Ultima lección del curso.


La clase ha quedado muda, solitaria; los alumnos, que hace unos momentos la ocupaban, han ido saliendo unos en pos de otros, y ya están lejos, dispersándose por la calles de Dios. En el aula ha quedado una fuerte, una intensa impresión de ausencia definitiva, de liquidación irremediable; caídas en el suelo hay unas hojas desgajadas de algún cuaderno escolar, y que ya nadie se cuidó de alzar; sobre un pupitre una regla con las aristas menoscabadas llora el desdén de su dueño, y en el anaquel de la escuela, pequeño arsenal donde los niños archivan sus trabajos, un bloc descabalado pregona el éxodo reciente.

La sala ha quedado vacía, triste, solitaria; tras la mesa, solo, un poco nostálgico, un poco pensativo, permanece el maestro, no queriendo abandonar aún su cátedra humilde y hablando todavía con el corazón al espíritu de esos alumnos que partieron alborozados hacia el mar proceloso de la vida, a esos que no tornarán a ser oyentes expectantes de su magisterio, porque han concluido la edad escolar; catorce alumnos ya en el dintel de la pubertad; catorce vidas que llevan en su alma partículas ideológicas del que ha sido su mentor. Imágenes, gestos, actitudes, trasuntos espirituales que se desdoblan en otras personalidades, todo un mundo que se trasvasa de un ser a otro, de un ser a otros seres.

El maestro ha quedado sólo, meditativo. Le abruma la idea de su gestión trascendente, de su responsabilidad; le bullen en el pensamiento las palabras de Saavedra Fajardo en la empresa I de su obra “Idea de un príncipe político-cristiano”. Saavedra Fajardo, que representa el intelectual del Siglo XVII, que encarna el político, el diplomático del agitado siglo XVII español, ha compuesto en cien empresas un ideario útil para el príncipe que había de gobernar - que hubiera gobernado, si no se malogra - andando el tiempo, la Monarquía española. Comienza, naturalmente, por la crianza, por la educación. Los padres son lo obligados, en primer lugar, a ambas cosas. No son siempre, empero, por sus cualidades, por sus ocupaciones, los llamados a ejercitar ambos menesteres; la nutrición compete, a veces a las nodrizas, a las amas de cría, y el adoctrinamiento a los ayos y maestros. Sumo cuidado ha de ponerse en señalar a los hijos ayos y maestros; advierte de este delicado asunto Alfonso X el Sabio en sus Partidas, y Saavedra Fajardo abunda en sus ideas porque “el maestro se copia en el discípulo y deja en él un retrato y semejanza suya.

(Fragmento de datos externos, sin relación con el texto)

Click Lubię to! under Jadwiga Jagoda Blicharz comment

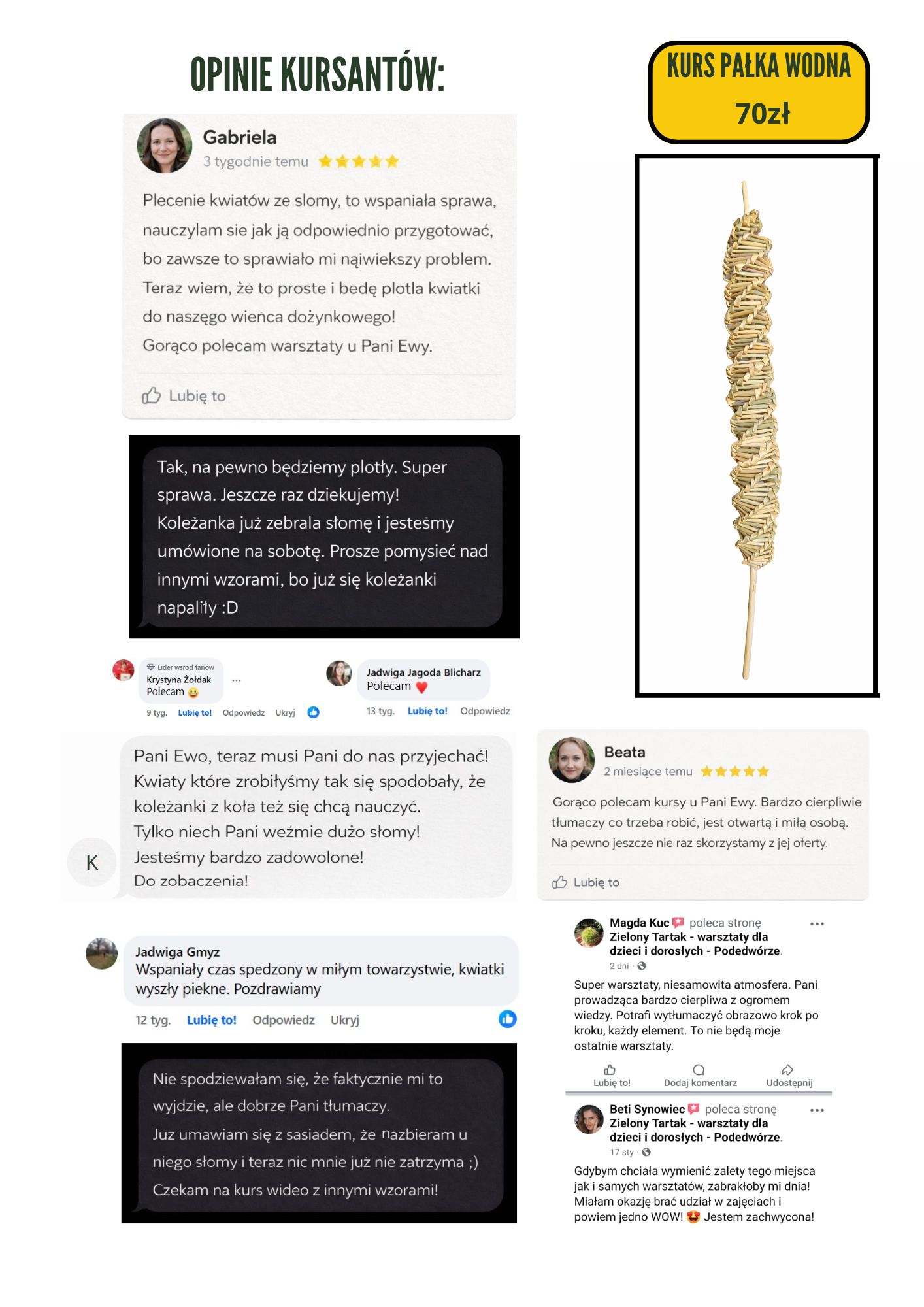[427, 711]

El maestro ha querido reiterar en esta última lección del curso los viejos consejos, las normas tantas veces andadas; ha querido remachar, con este golpecito postrero del artesano que concluye su tarea, el ideario educativo. Y ha repasado, en síntesis apretada y necesaria, las facetas todas del individuo cabal; cabal en el seno de la familia, cabal en el seno de la sociedad. En los cuadernos escolares han quedado estampadas sus palabras, que él quisiera perennizar en el pensamiento de cada uno, que él quisiera grabar a fuego con la amorosa y profunda insistencia de los antiguos artífices del metal.

Sólo, meditativo, nostálgico, ha quedado el maestro. Piensa en los alumnos que se van y que él quisiera seguir teniendo bajo su tutela vigilante; prevenirles, encauzarles, estar con ellos en cada encrucijada de la vida. Pero la escuela es un devenir constante, un puente bajo el que se pasa con vigor de bulliciosa riada, la sangre nueva que llega, y sigue, y se va allá lejos, a la mar azul del mañana…

Los niños se han despedido, y van alegres, retozones, bulliciosos; por las mejillas, ya un poco experimentadas, ya un poco curtidas, del maestro, acaso pugna por rodar una lágrima.